Sometimes the judge will require “substantial factor” language in the Verdict Form out of an abundance of caution. In our recent trial, the defense admitted liability after trial started and the court agreed to use the following language after we proved that the defense experts admitted Plaintiff was harmed. “What are Plaintiff’s damages of which defendant’s negligence was a substantial factor?” While not as straight forward as “what are plaintiff’s damages” this at least correctly took out an opportunity for the jury to defense the case by answering “no” on a straight causation question.

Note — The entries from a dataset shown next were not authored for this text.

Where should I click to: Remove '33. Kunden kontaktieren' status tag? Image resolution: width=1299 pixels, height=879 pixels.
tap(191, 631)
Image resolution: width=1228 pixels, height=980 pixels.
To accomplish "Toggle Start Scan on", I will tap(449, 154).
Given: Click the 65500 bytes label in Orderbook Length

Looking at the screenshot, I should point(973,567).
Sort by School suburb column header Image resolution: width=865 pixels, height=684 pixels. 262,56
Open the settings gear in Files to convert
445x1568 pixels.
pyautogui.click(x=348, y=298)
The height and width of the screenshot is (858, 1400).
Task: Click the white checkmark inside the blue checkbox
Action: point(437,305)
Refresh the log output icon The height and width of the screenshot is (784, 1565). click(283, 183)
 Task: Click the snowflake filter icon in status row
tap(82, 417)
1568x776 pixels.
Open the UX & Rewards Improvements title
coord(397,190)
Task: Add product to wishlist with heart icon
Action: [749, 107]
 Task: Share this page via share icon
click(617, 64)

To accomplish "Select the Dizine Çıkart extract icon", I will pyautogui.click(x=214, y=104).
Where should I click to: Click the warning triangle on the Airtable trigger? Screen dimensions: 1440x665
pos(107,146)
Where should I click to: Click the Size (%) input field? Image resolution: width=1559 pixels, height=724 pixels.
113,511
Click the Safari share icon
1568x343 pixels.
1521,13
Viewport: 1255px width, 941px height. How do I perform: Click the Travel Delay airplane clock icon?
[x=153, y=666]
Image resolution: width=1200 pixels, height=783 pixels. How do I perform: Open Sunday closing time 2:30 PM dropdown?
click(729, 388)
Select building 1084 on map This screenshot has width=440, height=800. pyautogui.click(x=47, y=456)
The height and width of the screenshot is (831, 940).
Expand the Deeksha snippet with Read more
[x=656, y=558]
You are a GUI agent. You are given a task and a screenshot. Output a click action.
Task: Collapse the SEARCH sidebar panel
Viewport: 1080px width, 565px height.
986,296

Crossing the defense expert at trial
Begin your cross-examination preparation by creating impeachment video deposition clips. If you are going to spend the time and energy on any trial, it is worth the money to get the synchronized video deposition of the key defense experts (at least the orthopedic expert, accident reconstruction, and biomechanic). With the synched video, you can make your own impeachment clips and have them loaded onto a laptop ready to play for the jury when the witness tries to deny what they said in deposition. It is shocking how experts try to squirm out of what they testified under oath in deposition.
With your outline, start with proving the expert’s bias, their defense-slanted nature, how much money they make doing defense work, and how much money they are making to provide the defense opinions in your case. Make sure even for the most basic concession that you have the video clip ready to play for when the witness goes sideways.
Then expose all the records that the defense lawyer never gave them. When the defense expert is a polished and likeable witness, I find it a useful strategy to focus the blame on the lawyers and their strategy to hide the truth.
Next go to the best points of your case on causation whatever they may be. This may be the idea that your client was asymptomatic on the date of the incident. It may be witness testimony explaining how active your client was before the collision at issue.
The “eggshell” plaintiff
Another key point for cross examination is aggravation of pre-existing condition. Often the defense biomechanics expert, along with the defense radiologist and orthopedic spine surgeon, will testify that your client suffered from a degenerated spine from aging and wear and tear. Force the defense expert to admit that she cannot state to a reasonable degree of scientific certainty that the collision did not exacerbate an underlying condition. CACI 3927 states “if plaintiff had a physical or emotional condition that was made worse by defendant’s wrongful conduct, you must award damages that will reasonably and fairly compensate him for the effect on that condition.” Put it in simple terms and just ask “you can’t rule out that my client’s condition was made worse after the collision” (i.e., he was an “eggshell plaintff”). This theme resonates with juries because everyone has some aging in the spine which pre-disposes us all to injury.
Finally, go to the faulty foundation in the biomechanics opinion based on the defense’s accident reconstructionist. You will have already addressed this issue with your accident reconstructionist, poking holes in the defense theory.
Spencer Lucas is a trial lawyer at Panish Shea & Boyle and specializes in litigating catastrophic personal injury, products liability and wrongful death cases. He has received numerous recognitions for his work including being named as CAALA Trial Lawyer of the Year Finalist (2014) and CAOC Trial Laywer of the Year Finalist (2011). Mr. Lucas is from Seattle originally and graduated from the University of Washington with a degree in Business Administration. He graduated from Pepperdine University School of Law and has been practicing since 2004. He has been a board member of the Los Angeles Trial Lawyers Charities (LATLC) since 2012.